I almost asked if that was a picture of me... For a moment I thought it was an image that was on the screen. Surely if that was my baby, it wouldn't be that well developed yet? I thought I might be five or six weeks along. Then the baby bounced. That wasn't a picture, it was a moving ulrasound... which meant it was real. And I went into shock. We were there for about 45 minutes. I might remember 25 of them. I spent most of the time saying silent prayers of thanks and trying, unsuccessfully, not to cry. (I also had about a five minute period where I came to the realization that this meant I would have to experience labor after all.)
I do know that I walked out with photos, a planner, a husband squeezing my hand tightly, and a huge grin on my tear stained face. I was not alone in my babbling on the way to pick up the kids... Andy babbled along with me. I think he was relieved that I was finally letting myself feel excited about it. We decided, since we were already 10.5 weeks along, to go ahead and tell the kids that night. So even though it was 4:30 in the afternoon, we headed to McDonalds and showed them the pictures. Lynnae was more excited then I'd ever seen her. Charlie was oblivious. That night I didn't sleep - I started worrying about my medication again, and crawled out of bed to start researching high risk OB's and hospitals. That was the first day that we knew we were pregnant.
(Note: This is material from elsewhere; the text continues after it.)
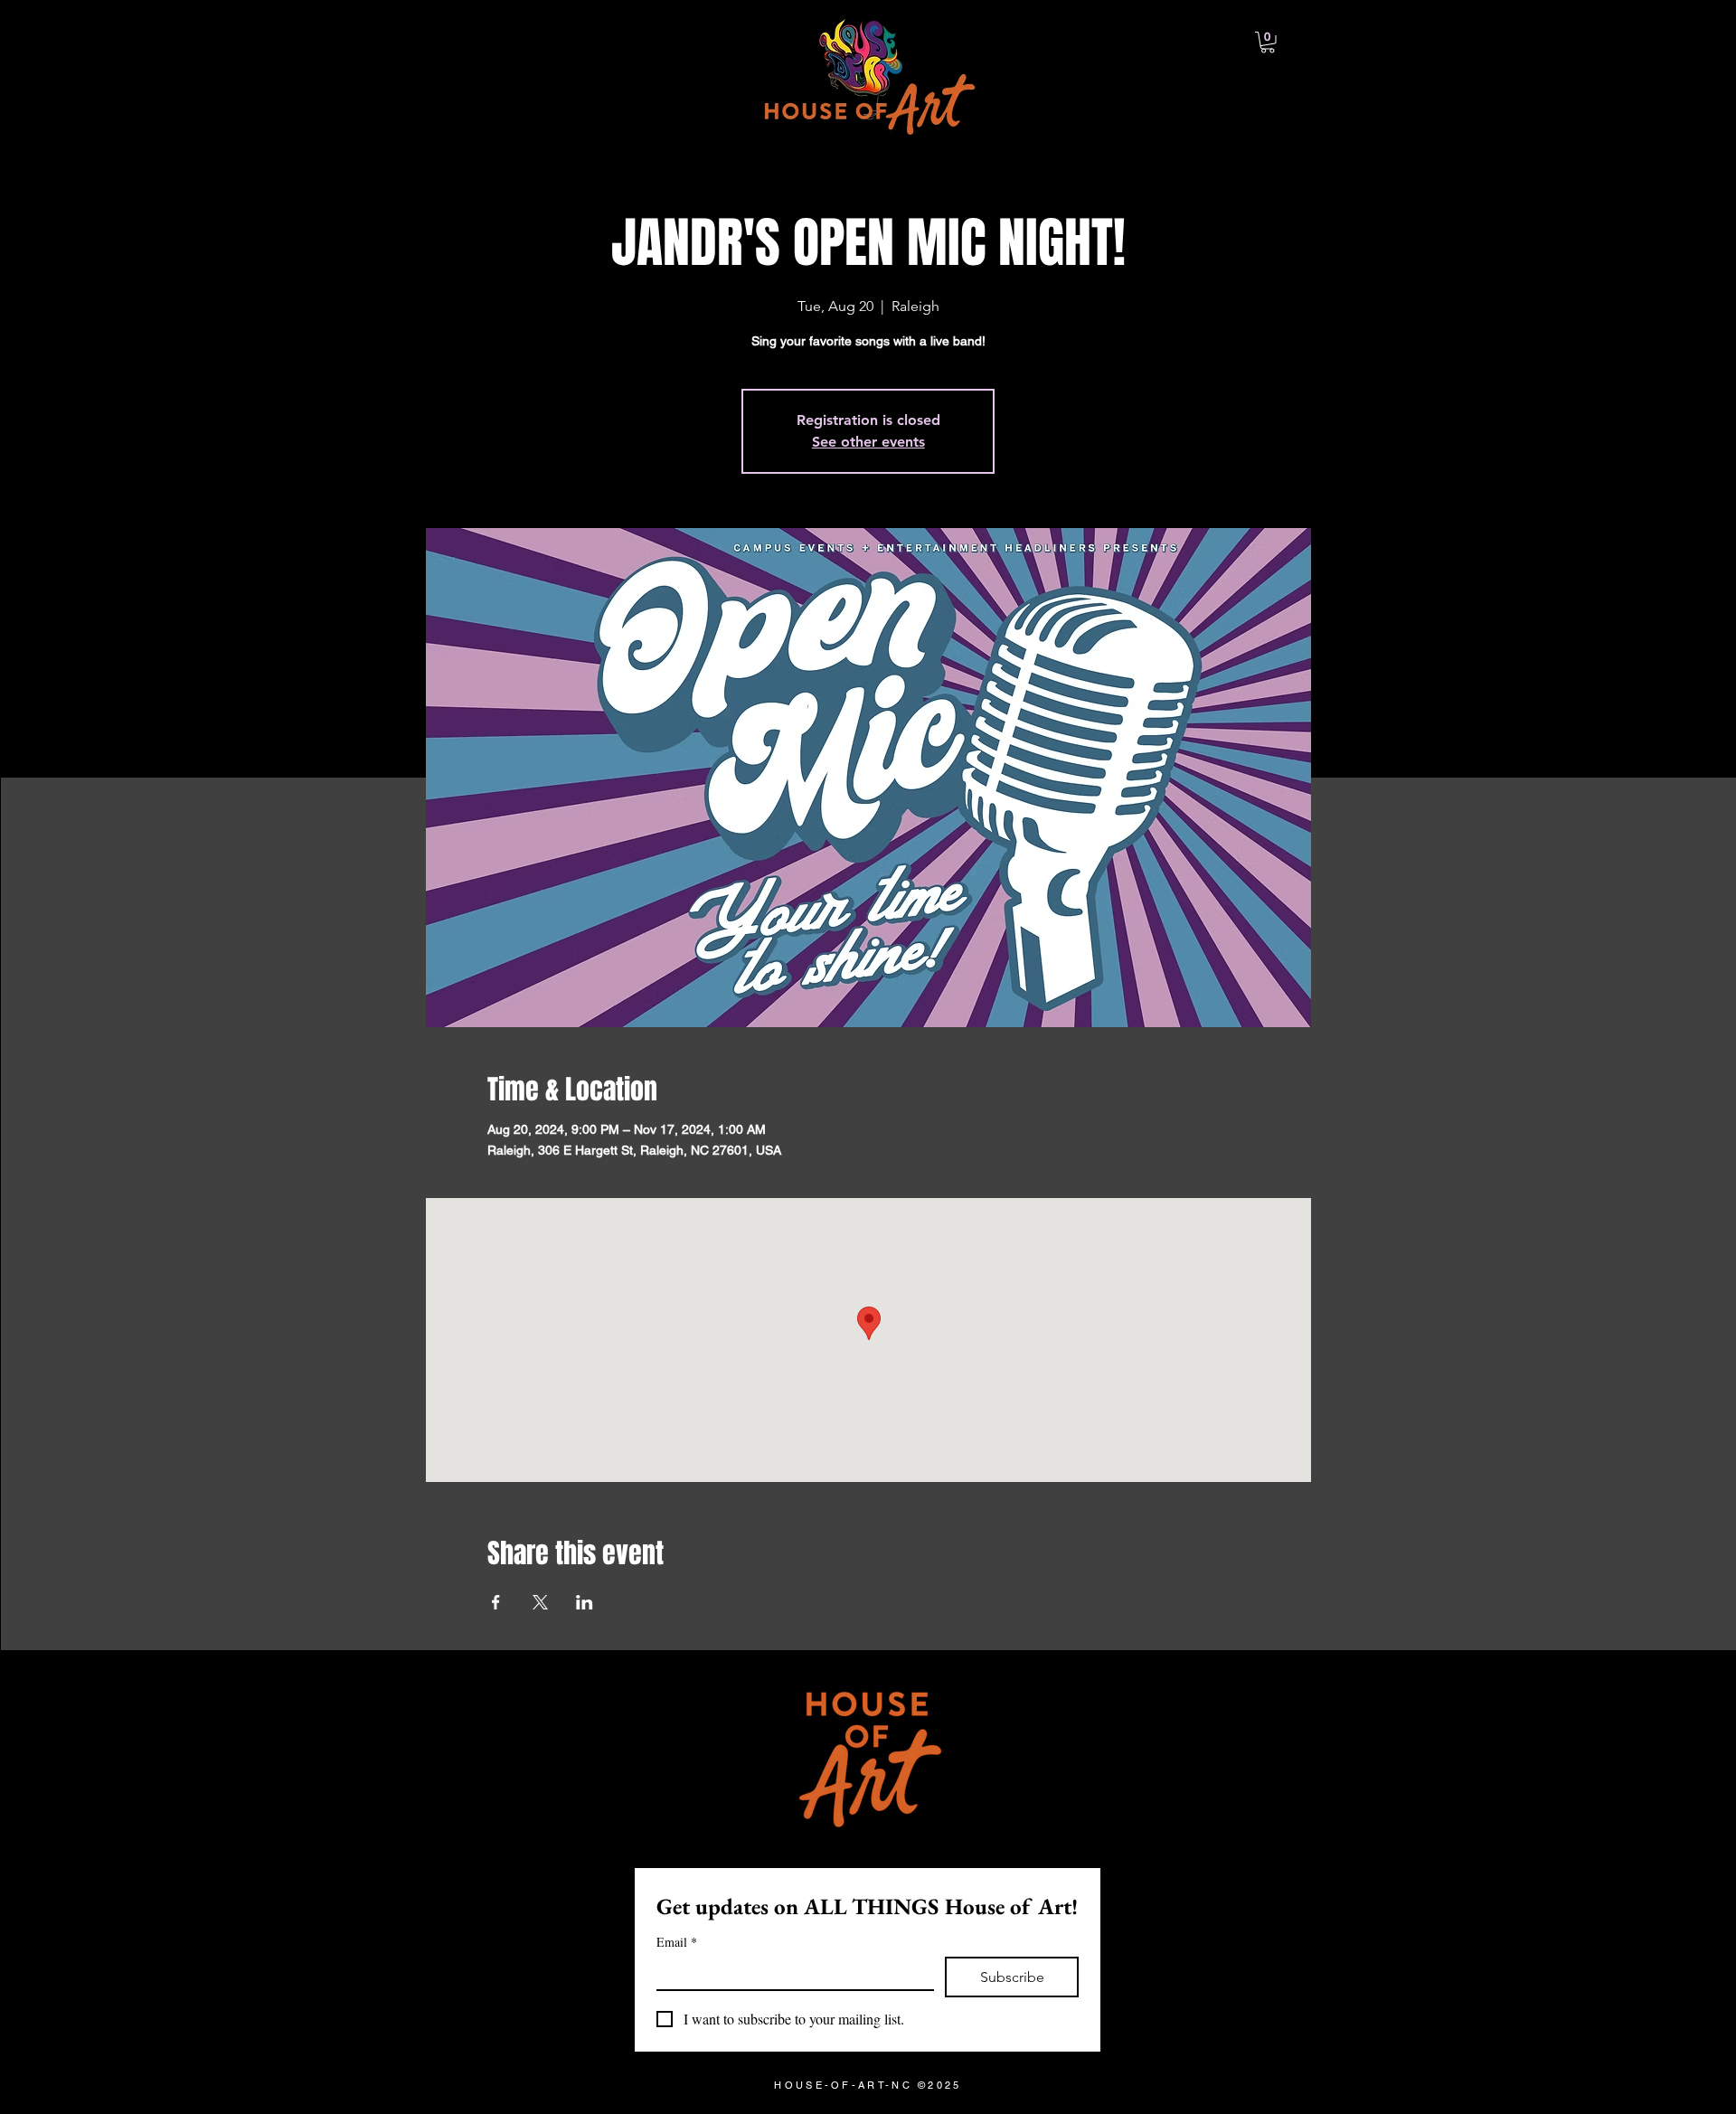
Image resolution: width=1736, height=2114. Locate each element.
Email (676, 1941)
Since then four more eventful weeks have passed. My pregnancy is high risk for more than one reason. I do have genetic chronic high blood pressure. This puts me and our baby at higher risk
for a host of complications including placenta previa and pre-eclampsia. At our last ultrasound they found a cystic teratoma in one of my ovaries. This hopefully will not be a huge deal, but I will have more ultrasounds to watch it for growth... and if it grows it may need to be removed during the pregnancy. Because I have PCOS, I am naturally insulin resistant, which puts me at a higher risk for gestational diabetes. Basically, I have plenty to worry about... and in part due to other events of the past month, I have had too much time to worry.
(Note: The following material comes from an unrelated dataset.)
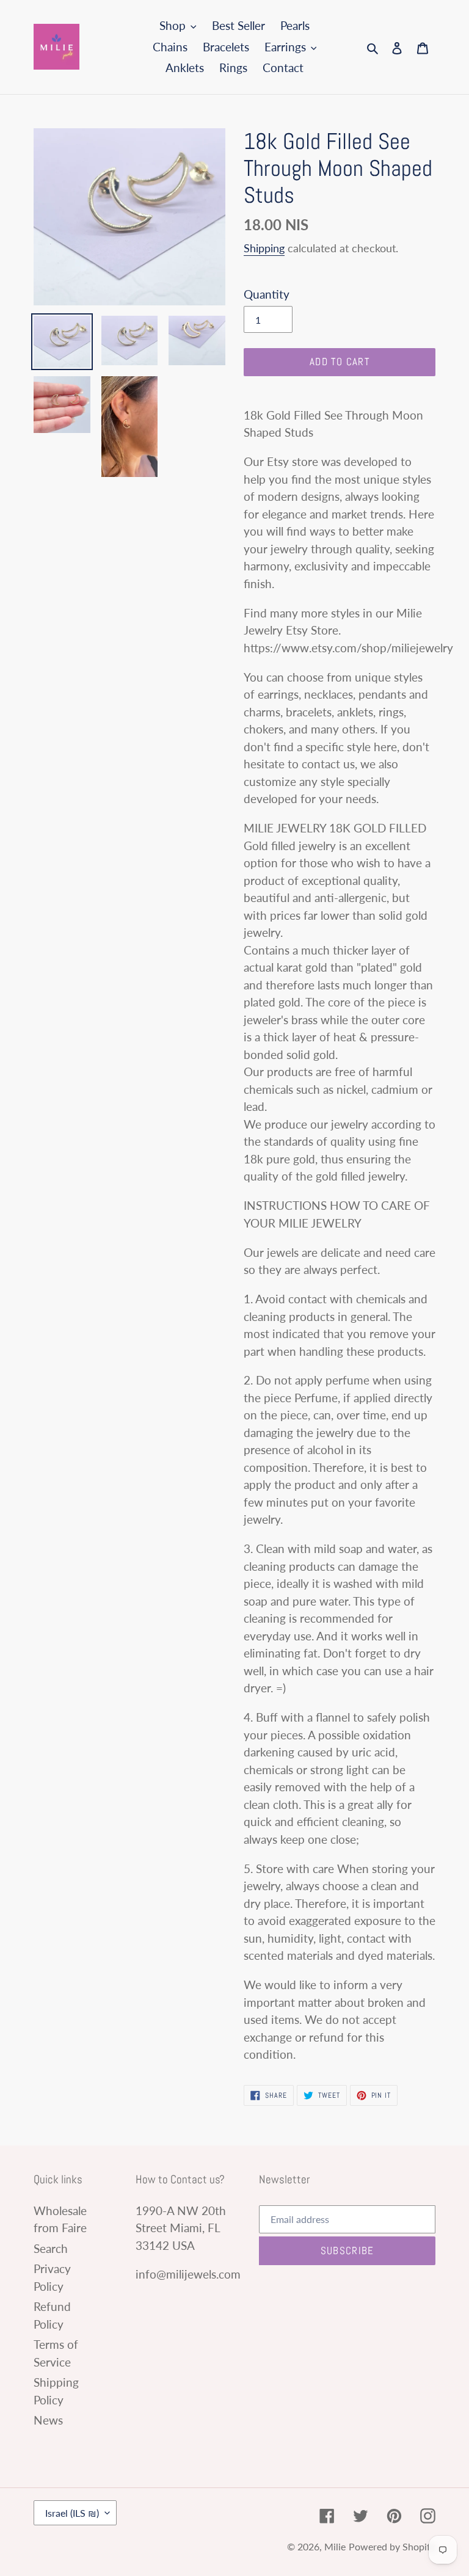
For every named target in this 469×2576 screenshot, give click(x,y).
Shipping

I have had five doctor appointments and two ultrasounds in the first month that we have known about the baby. I take 9 pills a day, most of them to prevent complications from high blood pressure. I have both a high risk OB and a perinatologist. I am very happy with my care and with the monitoring I will receive. I have already talked to 3 on call doctors. I am sure they love me.
In the first month I have been excited to see a baby bump materialize. I am actually happy that the scale has moved 2 pounds in the right direction. I have started crocheting a baby blanket, for my own baby this time. I bought a name book to help me think about happier things. My mom came to visit, and although it was planned before we knew we were pregnant, the timing was perfect. And, although I know it is still early considering it is my first pregnancy, I think I felt the baby move one night.
In the first month that I have known about our baby, I have become very grateful. I love my husband, who is supporting me amazingly in my insanity, more than I ever realized was possible. I have come to decide that everything will be okay, because this baby is a true miracle. It survived for 10 weeks without any intervention, and at 12 weeks was still thriving as the picture below shows.

In the first month, I have come to already love our little miracle baby. And I'm really excited to see him/her again in less than two weeks!